## [Challenge]
Rewrite the records below, replacing "slider" with "range control" and leaving everything else unchanged.

____ Records supplied

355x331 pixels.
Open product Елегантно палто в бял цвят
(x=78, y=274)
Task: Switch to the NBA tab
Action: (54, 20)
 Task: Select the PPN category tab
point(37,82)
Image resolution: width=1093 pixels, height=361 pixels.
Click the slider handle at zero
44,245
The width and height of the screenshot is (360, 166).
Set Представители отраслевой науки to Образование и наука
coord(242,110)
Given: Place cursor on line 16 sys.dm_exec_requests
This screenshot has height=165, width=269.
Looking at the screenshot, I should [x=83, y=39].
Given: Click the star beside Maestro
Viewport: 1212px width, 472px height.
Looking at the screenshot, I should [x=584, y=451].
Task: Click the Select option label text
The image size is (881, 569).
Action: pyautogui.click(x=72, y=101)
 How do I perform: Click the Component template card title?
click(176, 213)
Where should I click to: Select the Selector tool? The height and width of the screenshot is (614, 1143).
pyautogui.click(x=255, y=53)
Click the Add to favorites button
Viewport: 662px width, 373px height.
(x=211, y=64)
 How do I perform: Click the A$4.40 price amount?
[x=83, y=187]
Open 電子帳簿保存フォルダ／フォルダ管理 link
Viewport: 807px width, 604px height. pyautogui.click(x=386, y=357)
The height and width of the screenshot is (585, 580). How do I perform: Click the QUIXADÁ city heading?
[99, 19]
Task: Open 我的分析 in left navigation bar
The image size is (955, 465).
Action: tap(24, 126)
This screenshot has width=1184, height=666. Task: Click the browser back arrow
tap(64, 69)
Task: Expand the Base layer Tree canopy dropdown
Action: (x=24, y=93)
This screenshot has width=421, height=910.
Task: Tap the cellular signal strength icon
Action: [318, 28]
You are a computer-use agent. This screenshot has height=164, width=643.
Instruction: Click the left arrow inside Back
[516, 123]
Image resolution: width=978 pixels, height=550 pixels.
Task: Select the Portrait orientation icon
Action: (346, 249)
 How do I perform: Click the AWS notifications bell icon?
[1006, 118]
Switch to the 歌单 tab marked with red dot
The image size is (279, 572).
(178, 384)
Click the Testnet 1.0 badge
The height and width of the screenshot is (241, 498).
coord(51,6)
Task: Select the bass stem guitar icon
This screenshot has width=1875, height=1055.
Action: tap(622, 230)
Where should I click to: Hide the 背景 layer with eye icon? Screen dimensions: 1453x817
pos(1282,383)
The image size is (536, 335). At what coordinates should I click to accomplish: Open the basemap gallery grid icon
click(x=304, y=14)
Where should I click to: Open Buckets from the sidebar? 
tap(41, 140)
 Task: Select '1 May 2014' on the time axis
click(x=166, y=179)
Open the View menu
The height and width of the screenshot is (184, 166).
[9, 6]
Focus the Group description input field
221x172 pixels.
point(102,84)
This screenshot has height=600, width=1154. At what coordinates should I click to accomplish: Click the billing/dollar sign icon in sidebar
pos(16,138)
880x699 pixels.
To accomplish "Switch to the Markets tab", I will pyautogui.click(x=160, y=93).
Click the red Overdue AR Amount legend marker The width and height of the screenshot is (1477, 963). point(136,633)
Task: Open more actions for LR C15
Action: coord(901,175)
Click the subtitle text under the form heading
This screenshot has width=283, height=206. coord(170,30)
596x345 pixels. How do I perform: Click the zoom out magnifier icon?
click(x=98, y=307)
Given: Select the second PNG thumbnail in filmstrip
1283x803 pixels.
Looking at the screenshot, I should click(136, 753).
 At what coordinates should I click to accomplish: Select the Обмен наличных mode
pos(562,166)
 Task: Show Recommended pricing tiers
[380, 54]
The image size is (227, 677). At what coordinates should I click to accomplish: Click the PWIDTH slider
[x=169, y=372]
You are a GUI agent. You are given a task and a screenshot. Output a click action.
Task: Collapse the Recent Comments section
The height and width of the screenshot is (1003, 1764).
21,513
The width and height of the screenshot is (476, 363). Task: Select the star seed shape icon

________

## [Result below]
355x331 pixels.
Open product Елегантно палто в бял цвят
(x=78, y=274)
Task: Switch to the NBA tab
Action: (54, 20)
 Task: Select the PPN category tab
point(37,82)
Image resolution: width=1093 pixels, height=361 pixels.
Click the range control handle at zero
44,245
The width and height of the screenshot is (360, 166).
Set Представители отраслевой науки to Образование и наука
coord(242,110)
Given: Place cursor on line 16 sys.dm_exec_requests
This screenshot has height=165, width=269.
Looking at the screenshot, I should [x=83, y=39].
Given: Click the star beside Maestro
Viewport: 1212px width, 472px height.
Looking at the screenshot, I should [x=584, y=451].
Task: Click the Select option label text
The image size is (881, 569).
Action: pyautogui.click(x=72, y=101)
 How do I perform: Click the Component template card title?
click(176, 213)
Where should I click to: Select the Selector tool? The height and width of the screenshot is (614, 1143).
pyautogui.click(x=255, y=53)
Click the Add to favorites button
Viewport: 662px width, 373px height.
(x=211, y=64)
 How do I perform: Click the A$4.40 price amount?
[x=83, y=187]
Open 電子帳簿保存フォルダ／フォルダ管理 link
Viewport: 807px width, 604px height. pyautogui.click(x=386, y=357)
The height and width of the screenshot is (585, 580). How do I perform: Click the QUIXADÁ city heading?
[99, 19]
Task: Open 我的分析 in left navigation bar
The image size is (955, 465).
Action: tap(24, 126)
This screenshot has width=1184, height=666. Task: Click the browser back arrow
tap(64, 69)
Task: Expand the Base layer Tree canopy dropdown
Action: (x=24, y=93)
This screenshot has width=421, height=910.
Task: Tap the cellular signal strength icon
Action: [318, 28]
You are a computer-use agent. This screenshot has height=164, width=643.
Instruction: Click the left arrow inside Back
[516, 123]
Image resolution: width=978 pixels, height=550 pixels.
Task: Select the Portrait orientation icon
Action: (346, 249)
 How do I perform: Click the AWS notifications bell icon?
[1006, 118]
Switch to the 歌单 tab marked with red dot
The image size is (279, 572).
(178, 384)
Click the Testnet 1.0 badge
The height and width of the screenshot is (241, 498).
coord(51,6)
Task: Select the bass stem guitar icon
This screenshot has width=1875, height=1055.
Action: tap(622, 230)
Where should I click to: Hide the 背景 layer with eye icon? Screen dimensions: 1453x817
pos(1282,383)
The image size is (536, 335). At what coordinates should I click to accomplish: Open the basemap gallery grid icon
click(x=304, y=14)
Where should I click to: Open Buckets from the sidebar? 
tap(41, 140)
 Task: Select '1 May 2014' on the time axis
click(x=166, y=179)
Open the View menu
The height and width of the screenshot is (184, 166).
[9, 6]
Focus the Group description input field
221x172 pixels.
point(102,84)
This screenshot has height=600, width=1154. At what coordinates should I click to accomplish: Click the billing/dollar sign icon in sidebar
pos(16,138)
880x699 pixels.
To accomplish "Switch to the Markets tab", I will pyautogui.click(x=160, y=93).
Click the red Overdue AR Amount legend marker The width and height of the screenshot is (1477, 963). point(136,633)
Task: Open more actions for LR C15
Action: coord(901,175)
Click the subtitle text under the form heading
This screenshot has width=283, height=206. coord(170,30)
596x345 pixels. How do I perform: Click the zoom out magnifier icon?
click(x=98, y=307)
Given: Select the second PNG thumbnail in filmstrip
1283x803 pixels.
Looking at the screenshot, I should click(136, 753).
 At what coordinates should I click to accomplish: Select the Обмен наличных mode
pos(562,166)
 Task: Show Recommended pricing tiers
[380, 54]
The image size is (227, 677). At what coordinates should I click to accomplish: Click the PWIDTH range control
[x=169, y=372]
You are a GUI agent. You are given a task and a screenshot. Output a click action.
Task: Collapse the Recent Comments section
The height and width of the screenshot is (1003, 1764).
21,513
The width and height of the screenshot is (476, 363). Task: Select the star seed shape icon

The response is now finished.